A Perfect Day?

                                                The Perfect Day or Beware the Froth

“Surfer” magazine had a feature recounting a perfect surfing day; everything aligned- waves, weather, surfers, stars, star surfers.

Perfect is only perfect because we focus on what made it perfect and blur, diminish, or edit out anything that doesn’t support that story. It is cynical to say nothing is perfect. So, I would admit to being a cynic except… except I am perfectly willing to edit the negatives and focus on the perfect.

And it might well be that negatives frame the perfect. I also believe there is a balance built into the universe. Seesaw. For someone insisting on staying at the balance point, perfection must have a certain sameness, safeness. Comfort.

Sorry, didn’t mean to get philosophical. I’ve retold this story a few times since the day and the session that is at the center of the tale; mostly it has been received as kind of humorous. The tale starts in the dark, in my driveway, with me spilling paint all over the back of my surf rig, including some splashing on my wetsuits. It ends, again in the dark, with me getting pulled over and ticketed on the way home.

In the middle, a bit of perfection.

Used totally without asking for permission. I did want to use the anthology, “A Perfect Day,” by “Surfer.” It does contain a poem of mine they published in 1968. I got ten bucks and a magazine, and nothing (other than the beach cred) for the reprinting. So, they could, possibly, sue me.
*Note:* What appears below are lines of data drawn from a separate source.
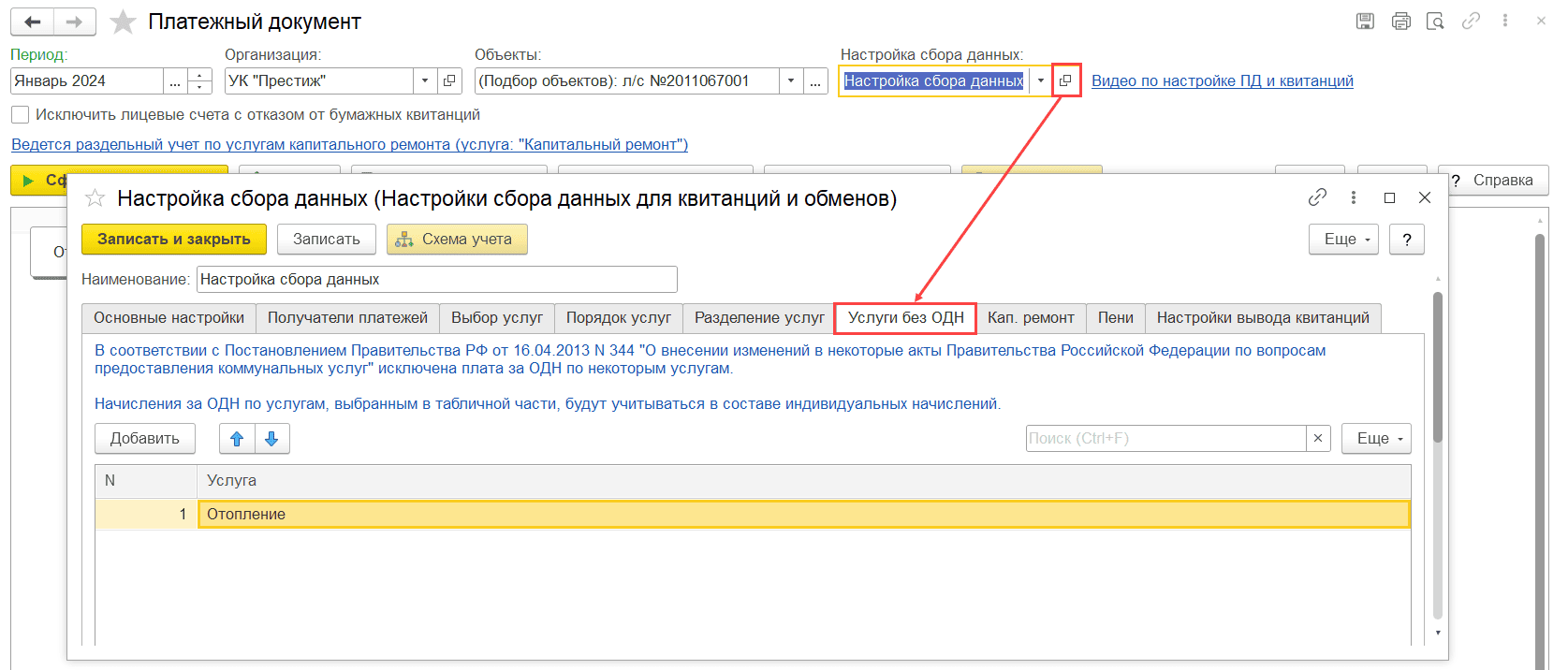Toggle exclude accounts without paper receipts
1568x670 pixels.
click(x=20, y=115)
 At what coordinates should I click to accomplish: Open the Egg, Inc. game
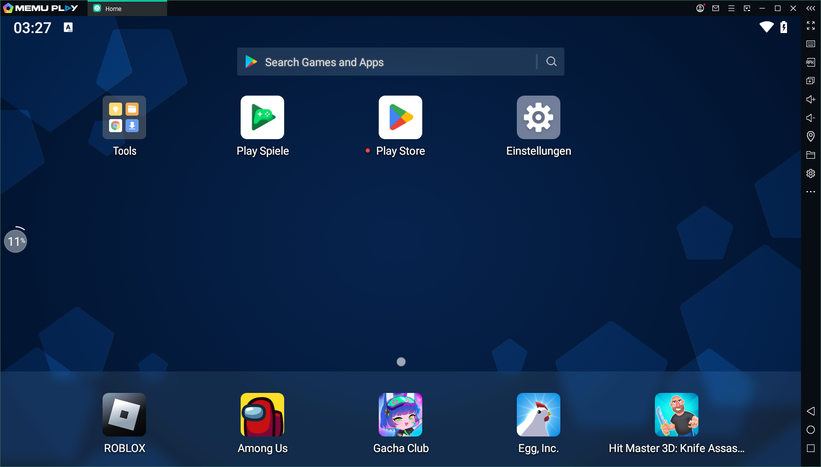538,415
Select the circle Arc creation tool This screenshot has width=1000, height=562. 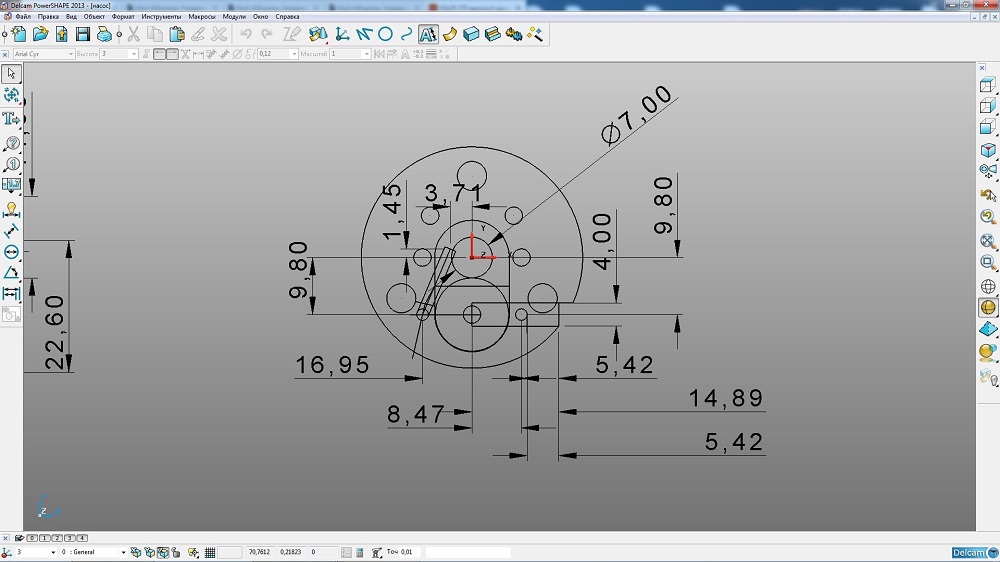[x=385, y=34]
I originally wanted to focus here on the dangers of overfrothing. Haste does indeed make waste. I had been using my late 80s Camry wagon, my surf rig, for painting. Cheaper. Obvious. But I wasn’t going to paint on this day. Surf. Shop. So, unload paint to make room for Costco/WalMart stuff. I grabbed a paint can. The lid wasn’t on tight. OOPS! Not so bad. Mostly the paint was on cardboard or plastic. NOPE! Some had splattered or oozed onto my wetsuits. Fuck! I grabbed a brush, started scooping and brushing and… yuck. I grabbed an old dropcloth, stuffed it on top of the remnants, hoped for the best on my gear, took off.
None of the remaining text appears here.